This is part of a comment I’ve submitted to The Manchester Hermit’s blog post You don’t know what you’ve got ’til it’s gone. In it I make a case for keeping a human skull, and other human bones, in circulation rather disposing of them. If it comes to that, a decent burial I’d have hoped. There’s an interesting exchange of thoughts connected to this post. The tide is turning towards finding the skull a new, and more appropriate home.
Here is the first part of the comment submitted for moderation, and accepted:
As a Buddhist contemplative of some years I find myself joining with the Manchester Hermit and his task and see merit in what is being pointed to through this project. The skull was, in my view, an important first choice. This form brings home, in a disturbing way, the ever present truth of impermanence.
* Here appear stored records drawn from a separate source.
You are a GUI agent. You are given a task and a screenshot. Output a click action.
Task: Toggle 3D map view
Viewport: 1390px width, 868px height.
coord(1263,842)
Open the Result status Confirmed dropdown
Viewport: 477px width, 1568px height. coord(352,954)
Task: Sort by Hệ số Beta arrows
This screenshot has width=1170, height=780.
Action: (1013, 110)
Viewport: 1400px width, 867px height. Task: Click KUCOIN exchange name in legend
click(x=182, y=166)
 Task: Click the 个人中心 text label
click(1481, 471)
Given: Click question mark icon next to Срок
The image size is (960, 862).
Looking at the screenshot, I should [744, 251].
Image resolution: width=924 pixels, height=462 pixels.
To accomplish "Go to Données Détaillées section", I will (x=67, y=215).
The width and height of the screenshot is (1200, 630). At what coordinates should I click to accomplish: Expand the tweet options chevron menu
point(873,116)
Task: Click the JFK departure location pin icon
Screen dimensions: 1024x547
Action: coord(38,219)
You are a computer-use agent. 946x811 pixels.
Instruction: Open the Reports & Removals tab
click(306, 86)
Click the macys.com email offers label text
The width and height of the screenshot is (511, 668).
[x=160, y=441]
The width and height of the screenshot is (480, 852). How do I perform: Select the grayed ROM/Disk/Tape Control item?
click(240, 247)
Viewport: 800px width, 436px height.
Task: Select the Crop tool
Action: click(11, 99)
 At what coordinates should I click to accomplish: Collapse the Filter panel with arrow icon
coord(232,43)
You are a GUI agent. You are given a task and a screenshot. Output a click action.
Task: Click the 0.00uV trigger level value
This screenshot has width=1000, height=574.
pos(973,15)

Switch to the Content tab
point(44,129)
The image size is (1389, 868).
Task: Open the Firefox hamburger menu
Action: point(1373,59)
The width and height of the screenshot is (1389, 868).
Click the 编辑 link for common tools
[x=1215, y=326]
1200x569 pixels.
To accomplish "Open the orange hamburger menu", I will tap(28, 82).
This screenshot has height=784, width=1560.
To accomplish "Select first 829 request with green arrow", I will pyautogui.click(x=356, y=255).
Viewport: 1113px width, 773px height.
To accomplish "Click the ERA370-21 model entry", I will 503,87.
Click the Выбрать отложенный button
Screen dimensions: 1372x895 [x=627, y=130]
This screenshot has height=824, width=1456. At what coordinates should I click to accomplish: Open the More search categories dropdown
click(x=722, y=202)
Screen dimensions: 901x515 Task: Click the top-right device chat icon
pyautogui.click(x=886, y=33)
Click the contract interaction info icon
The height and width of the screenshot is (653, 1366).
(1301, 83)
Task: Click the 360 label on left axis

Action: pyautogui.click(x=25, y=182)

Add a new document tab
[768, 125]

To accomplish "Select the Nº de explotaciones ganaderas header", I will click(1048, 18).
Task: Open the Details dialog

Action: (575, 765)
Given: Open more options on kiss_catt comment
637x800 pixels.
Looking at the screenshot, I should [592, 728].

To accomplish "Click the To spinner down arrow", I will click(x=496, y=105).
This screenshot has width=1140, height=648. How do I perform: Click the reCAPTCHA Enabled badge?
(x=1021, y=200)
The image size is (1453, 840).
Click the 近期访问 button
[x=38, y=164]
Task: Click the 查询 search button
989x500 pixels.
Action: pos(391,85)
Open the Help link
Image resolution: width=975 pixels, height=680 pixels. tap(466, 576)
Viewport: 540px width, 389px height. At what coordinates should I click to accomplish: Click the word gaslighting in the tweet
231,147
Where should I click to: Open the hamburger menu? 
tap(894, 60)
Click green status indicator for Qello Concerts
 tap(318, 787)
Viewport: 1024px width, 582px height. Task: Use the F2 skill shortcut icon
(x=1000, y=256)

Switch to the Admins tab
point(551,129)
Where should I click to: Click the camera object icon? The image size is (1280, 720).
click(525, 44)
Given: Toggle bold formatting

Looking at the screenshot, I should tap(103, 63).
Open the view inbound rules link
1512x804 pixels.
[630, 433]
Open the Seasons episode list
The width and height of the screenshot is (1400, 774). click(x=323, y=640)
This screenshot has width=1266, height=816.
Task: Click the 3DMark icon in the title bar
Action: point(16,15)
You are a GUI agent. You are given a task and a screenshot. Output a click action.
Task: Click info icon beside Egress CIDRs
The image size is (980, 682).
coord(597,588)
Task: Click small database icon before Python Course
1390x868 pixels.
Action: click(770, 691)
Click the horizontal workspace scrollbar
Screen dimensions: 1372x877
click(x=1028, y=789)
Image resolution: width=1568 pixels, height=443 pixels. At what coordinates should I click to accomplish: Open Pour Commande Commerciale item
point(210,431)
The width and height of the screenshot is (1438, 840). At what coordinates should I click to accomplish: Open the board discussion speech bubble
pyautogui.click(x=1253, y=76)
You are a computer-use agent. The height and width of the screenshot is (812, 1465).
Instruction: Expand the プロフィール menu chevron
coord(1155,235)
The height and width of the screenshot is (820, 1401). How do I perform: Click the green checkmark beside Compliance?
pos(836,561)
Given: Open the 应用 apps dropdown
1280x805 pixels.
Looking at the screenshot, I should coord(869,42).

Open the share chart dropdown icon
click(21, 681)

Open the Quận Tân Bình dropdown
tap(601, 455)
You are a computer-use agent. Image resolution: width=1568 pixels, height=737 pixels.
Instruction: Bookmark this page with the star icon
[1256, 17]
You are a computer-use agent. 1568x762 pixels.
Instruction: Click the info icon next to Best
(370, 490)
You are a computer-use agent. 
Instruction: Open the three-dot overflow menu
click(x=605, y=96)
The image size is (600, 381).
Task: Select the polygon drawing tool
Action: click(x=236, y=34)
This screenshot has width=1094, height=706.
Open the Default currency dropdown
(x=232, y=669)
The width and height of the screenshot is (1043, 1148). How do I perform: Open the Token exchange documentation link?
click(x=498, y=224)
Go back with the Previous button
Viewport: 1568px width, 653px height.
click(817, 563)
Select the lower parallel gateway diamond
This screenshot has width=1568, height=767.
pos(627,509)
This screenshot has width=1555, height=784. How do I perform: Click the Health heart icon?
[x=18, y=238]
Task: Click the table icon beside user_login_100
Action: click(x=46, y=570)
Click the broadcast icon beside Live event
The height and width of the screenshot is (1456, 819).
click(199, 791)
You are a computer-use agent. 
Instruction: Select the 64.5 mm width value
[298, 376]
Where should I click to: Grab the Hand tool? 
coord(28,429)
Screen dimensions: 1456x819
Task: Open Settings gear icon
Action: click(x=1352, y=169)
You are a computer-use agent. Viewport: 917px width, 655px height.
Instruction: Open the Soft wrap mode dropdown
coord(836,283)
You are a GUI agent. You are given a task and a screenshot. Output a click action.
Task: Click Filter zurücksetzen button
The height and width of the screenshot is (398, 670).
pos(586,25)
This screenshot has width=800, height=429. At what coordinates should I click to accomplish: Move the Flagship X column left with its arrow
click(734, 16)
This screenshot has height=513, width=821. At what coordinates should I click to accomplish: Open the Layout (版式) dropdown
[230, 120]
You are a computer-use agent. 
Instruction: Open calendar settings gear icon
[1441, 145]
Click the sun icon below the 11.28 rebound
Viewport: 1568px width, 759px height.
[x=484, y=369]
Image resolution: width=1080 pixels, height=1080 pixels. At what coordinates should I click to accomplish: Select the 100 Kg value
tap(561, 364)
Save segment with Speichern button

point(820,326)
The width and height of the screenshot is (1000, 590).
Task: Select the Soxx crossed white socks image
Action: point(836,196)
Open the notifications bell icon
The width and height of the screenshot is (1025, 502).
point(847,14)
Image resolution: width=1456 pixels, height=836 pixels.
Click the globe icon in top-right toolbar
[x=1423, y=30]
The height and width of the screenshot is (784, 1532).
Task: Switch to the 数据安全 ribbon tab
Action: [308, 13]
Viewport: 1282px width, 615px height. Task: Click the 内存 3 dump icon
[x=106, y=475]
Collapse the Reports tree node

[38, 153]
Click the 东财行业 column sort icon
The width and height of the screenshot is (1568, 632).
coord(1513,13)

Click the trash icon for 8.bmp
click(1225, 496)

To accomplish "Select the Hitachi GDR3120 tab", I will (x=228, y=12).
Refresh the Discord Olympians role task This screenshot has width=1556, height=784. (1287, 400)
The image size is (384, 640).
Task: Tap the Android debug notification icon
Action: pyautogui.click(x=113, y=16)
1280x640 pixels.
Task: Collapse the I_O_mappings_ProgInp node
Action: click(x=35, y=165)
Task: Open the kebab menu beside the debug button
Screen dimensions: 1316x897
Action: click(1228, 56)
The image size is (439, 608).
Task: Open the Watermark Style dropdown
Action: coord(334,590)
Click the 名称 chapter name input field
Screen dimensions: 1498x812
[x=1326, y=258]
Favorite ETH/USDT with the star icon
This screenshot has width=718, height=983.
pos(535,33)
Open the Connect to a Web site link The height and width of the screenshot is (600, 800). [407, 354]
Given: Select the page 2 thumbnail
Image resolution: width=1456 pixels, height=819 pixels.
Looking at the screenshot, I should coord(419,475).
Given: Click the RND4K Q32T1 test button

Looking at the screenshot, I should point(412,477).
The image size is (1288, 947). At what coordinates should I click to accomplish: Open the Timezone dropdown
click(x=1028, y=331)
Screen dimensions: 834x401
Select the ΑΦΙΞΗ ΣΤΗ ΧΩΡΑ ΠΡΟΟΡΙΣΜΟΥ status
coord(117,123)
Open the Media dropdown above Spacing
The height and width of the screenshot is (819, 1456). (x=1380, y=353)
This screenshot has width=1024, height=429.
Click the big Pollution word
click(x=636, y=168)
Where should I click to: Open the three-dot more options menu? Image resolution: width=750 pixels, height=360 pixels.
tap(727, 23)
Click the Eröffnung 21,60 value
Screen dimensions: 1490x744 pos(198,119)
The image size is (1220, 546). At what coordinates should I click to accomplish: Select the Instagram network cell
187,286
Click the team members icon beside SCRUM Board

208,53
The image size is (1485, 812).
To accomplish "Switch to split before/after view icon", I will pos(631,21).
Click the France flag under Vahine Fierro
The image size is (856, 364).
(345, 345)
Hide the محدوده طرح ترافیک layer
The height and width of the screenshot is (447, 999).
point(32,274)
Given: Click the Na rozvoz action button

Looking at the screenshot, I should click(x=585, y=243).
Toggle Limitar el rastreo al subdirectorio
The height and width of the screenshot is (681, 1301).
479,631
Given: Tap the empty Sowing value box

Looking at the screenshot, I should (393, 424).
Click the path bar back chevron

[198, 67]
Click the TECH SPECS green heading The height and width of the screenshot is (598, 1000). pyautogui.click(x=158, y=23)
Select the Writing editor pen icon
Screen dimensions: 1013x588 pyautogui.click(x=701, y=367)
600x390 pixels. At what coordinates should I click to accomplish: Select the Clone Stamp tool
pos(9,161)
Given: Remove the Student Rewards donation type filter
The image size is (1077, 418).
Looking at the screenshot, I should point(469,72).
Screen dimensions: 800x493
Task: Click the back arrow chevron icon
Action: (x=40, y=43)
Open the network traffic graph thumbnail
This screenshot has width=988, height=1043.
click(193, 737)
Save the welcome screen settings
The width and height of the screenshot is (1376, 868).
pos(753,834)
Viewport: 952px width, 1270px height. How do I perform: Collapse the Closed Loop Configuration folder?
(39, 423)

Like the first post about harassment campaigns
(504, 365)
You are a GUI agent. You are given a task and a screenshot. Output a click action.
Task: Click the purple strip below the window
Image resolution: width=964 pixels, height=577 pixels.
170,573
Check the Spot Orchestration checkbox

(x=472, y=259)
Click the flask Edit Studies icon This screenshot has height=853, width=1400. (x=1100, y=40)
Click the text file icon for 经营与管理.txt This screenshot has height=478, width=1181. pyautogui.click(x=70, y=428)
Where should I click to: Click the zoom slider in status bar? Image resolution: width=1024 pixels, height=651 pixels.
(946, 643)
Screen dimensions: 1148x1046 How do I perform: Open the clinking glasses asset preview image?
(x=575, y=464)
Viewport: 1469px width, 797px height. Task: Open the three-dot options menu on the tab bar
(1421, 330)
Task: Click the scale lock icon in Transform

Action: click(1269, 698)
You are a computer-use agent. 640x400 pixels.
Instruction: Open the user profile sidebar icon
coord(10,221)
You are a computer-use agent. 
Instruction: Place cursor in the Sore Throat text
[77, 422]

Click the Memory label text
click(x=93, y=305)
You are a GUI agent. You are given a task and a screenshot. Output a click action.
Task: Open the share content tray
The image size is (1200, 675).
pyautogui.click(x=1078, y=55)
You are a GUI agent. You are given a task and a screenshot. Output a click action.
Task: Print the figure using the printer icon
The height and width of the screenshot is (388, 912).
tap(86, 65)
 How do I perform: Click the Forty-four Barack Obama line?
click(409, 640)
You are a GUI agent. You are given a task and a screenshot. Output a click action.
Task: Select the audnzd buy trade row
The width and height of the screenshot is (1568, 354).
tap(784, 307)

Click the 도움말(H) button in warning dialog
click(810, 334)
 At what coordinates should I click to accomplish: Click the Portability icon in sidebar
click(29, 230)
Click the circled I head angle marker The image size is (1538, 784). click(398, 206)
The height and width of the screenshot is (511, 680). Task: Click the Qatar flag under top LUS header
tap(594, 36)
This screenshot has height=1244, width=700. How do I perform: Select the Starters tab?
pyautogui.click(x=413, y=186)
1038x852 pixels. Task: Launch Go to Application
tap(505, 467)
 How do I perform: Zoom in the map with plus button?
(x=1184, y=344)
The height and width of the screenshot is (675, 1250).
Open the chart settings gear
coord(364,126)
A truth we encounter moment to moment yet only when faced with loss, a death perhaps, does it come home to us personally. Bobbing along, as we do, on the river of changeableness there is the ever present matter of choice. On what do we base our choices? Does the contemplation of the crumbling moment show us something helpful about ourselves, and the way we live? Well yes: and then we make wise choices.
I’d like to make a case for keeping the skull, and other human bones in the museum, to be then given into the guardianship of those who have a legitimate claim to their continuing life. A creative impulse has come upon me in the form of a personal letter to the skull. Please understand it’s offered with the greatest reverence and respect.
The letter not published here…yet.
2 thoughts on “Keep That Skull Manchester Hermit”
It’s an odd one. In one respect I think it’d be great for people to be hands on, feel, look, think about the nature of us and things and our impermanance if not the amazingness that is us. To see the skull become polished by the caresses and thoughts of it’s visitors would be lovely. On the other hand it is/was (?) a person… does that mean it should be put away or protected from us or is it more reason to honour it with our touch?
BTW the staff hasn’t done much since my return stomping other than virtual (which works), off my feet with high strength anti-inflamitories the last few days for a very swollen painful foot. I’m resting on my back, regularly.
I know what you mean however others might wonder. As I understand the use of the staff for you (as we talked about when you visited last) it’s to clearly and audably signal to stop and take stock of the here and now, to accept ones own inner strength (on multiple levels) and affirm ones connection with the ground. A skillful way to help oneself when in extremity, worked out to help _you specifically at this time._ I emphasise the you and now because I’d not want it to get about as a general ‘teaching’. You might have more thoughts.
Sorry to hear about the swollen foot. As you can see I changed the last sentence from a the semi technical term, which I understand, to what it is you are doing.